What other new features are you developing?

We've been working on projects that are more time consuming, like sync functionality that lets you synchronise your bookmarks and data across different installations of Vivaldi and pre-integrated email clients into the browser.

We're constantly working on speed improvements as well as being as memory efficient as possible, the typical user we think of could have 50 or more tabs open. When I talk to other people, why do I need a new browser that's the question I get. It's already pretty good but we want it to be better... if the performance isn't better than everyone, it's just a bug we need to fix.

The mobile version is another thing that we've been working on. People tell us the things they want us to do, saying if you do this, I'll make a full switch to Vivaldi.

And are those your target audience of power users?

On the Slush flight [from San Francisco to Helsinki], I tell people what I do and listen to what they do, and they say "that's my browser" so it seems like we're hitting the core of the audience.

We're still continuing to focus on designing the browser for power users, but I think our product has a broader appeal. Out of the box, there's nothing there to scare most people. It's a very sleek and modern-looking interface. But if you want to customise your experience there are so many options. The further you dig, you discover more and more functionality. We need to kind of work on the discoverability of that functionality, but out of the box, it definitely has appealed to a much broader audience.

But we're still communicating the value of the product to the target audience, but that doesn't exclude anyone. One of the things we've been thinking about from the marketing perspective is that we try to convince the target audience, who will hopefully tell the others, less technical users who may not be looking for another browser. It's not the main concern for average users, they're not looking for a new browser every day. Technical users have very specific needs, very specific things they want to be able to do with a browser.

Rival browsers are increasingly stripped down, why are you taking the opposite road?
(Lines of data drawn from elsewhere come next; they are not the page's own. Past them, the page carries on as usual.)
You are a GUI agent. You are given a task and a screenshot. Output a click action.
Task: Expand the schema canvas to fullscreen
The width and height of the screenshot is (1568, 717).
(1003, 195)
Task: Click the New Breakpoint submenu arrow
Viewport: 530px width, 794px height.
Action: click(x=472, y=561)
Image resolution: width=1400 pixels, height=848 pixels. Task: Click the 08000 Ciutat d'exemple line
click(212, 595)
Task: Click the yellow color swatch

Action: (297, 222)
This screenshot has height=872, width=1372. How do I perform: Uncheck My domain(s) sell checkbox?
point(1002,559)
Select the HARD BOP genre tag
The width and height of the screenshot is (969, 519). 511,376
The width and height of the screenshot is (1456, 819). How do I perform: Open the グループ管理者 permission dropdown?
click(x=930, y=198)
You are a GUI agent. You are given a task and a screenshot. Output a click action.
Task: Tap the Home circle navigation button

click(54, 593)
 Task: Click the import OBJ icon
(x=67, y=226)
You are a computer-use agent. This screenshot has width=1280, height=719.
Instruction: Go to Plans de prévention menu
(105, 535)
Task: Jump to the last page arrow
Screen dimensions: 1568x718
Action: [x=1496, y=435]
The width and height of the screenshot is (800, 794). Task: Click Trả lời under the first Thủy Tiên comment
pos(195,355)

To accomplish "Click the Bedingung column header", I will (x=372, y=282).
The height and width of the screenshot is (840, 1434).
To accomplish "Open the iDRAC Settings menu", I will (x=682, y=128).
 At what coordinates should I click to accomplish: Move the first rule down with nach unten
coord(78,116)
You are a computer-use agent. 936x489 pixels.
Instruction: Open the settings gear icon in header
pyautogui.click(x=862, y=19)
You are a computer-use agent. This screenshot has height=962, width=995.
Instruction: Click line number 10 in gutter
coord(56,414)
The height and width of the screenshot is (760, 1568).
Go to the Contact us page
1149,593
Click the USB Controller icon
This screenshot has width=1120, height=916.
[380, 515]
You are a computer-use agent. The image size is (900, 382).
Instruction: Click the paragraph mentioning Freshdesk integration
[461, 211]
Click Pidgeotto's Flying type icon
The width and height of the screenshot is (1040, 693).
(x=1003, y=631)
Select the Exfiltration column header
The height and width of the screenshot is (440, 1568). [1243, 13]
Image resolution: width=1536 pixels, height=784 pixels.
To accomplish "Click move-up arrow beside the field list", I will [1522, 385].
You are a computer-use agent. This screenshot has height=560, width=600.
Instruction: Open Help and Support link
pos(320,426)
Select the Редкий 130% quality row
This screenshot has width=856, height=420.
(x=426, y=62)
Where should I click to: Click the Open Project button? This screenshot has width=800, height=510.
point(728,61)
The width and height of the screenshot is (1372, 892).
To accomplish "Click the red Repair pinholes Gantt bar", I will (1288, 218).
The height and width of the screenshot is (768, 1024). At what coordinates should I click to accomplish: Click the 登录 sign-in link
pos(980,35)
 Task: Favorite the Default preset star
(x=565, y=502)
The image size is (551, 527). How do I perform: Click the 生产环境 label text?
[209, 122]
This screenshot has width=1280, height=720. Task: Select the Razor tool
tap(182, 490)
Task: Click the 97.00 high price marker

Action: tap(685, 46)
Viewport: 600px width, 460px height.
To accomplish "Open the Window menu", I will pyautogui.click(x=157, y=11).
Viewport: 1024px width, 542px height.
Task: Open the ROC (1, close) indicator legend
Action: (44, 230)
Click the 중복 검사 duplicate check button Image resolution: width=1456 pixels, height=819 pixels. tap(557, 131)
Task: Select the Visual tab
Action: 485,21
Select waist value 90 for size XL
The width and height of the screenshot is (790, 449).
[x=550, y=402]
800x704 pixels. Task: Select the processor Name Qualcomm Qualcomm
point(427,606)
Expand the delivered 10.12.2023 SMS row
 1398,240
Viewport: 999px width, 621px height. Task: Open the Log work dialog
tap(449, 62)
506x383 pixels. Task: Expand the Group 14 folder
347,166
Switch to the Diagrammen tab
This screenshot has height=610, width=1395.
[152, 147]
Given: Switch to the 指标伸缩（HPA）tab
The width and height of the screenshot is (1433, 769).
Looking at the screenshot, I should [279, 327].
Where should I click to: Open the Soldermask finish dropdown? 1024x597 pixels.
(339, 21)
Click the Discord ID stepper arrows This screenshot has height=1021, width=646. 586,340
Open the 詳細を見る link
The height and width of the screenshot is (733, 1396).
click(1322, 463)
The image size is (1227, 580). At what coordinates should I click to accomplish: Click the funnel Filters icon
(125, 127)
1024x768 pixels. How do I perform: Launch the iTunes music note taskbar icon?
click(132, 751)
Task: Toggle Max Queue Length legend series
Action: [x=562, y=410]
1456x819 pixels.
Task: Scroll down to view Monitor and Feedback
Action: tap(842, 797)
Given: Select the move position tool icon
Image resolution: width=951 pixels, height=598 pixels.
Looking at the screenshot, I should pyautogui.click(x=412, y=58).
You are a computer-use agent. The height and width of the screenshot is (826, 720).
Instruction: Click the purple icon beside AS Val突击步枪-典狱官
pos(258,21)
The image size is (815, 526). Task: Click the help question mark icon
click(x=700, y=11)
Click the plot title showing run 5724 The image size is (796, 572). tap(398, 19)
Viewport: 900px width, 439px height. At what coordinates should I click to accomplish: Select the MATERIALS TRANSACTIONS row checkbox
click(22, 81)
We're contrarian, we try to go in the opposite. There's no reason for a user to use another browser if we just look the same as any other browser. So we're trying to find our niche. We're highly differentiated from other browsers that are out there, but also we are basically making a browser that we really like and for people like us. That was the main driver, but from a business perspective, it kind of makes sense to be different.

How are you different from Chrome in terms of data privacy?

The difference between Vivaldi and Chrome we use the same javascript engine if you use Google as a search engine, then everything gets sent through Google by default. By default we don't send anything to Google, we try to turn off everything. There are a couple of things we do use, such as Safe Browsing APIs, which you can turn off, there's a setting. What it does is download a list of malicious websites URLs and checks against that blacklist, but Google won't know and we don't' know what sites you're googling. It's a hashed value that we check against.

In general, we don't send your data, it's not our business model. Our business model is very simple: we do work with Microsoft and Yahoo and don't work with Google, but we do get paid every time a search is performed. We also have partnerships with eBay, so if someone uses eBay through us we get paid.

But we as a company don't track anyone's data. We try to be mindful, as some people use us because of the functionality we provide, and some because we're not Google.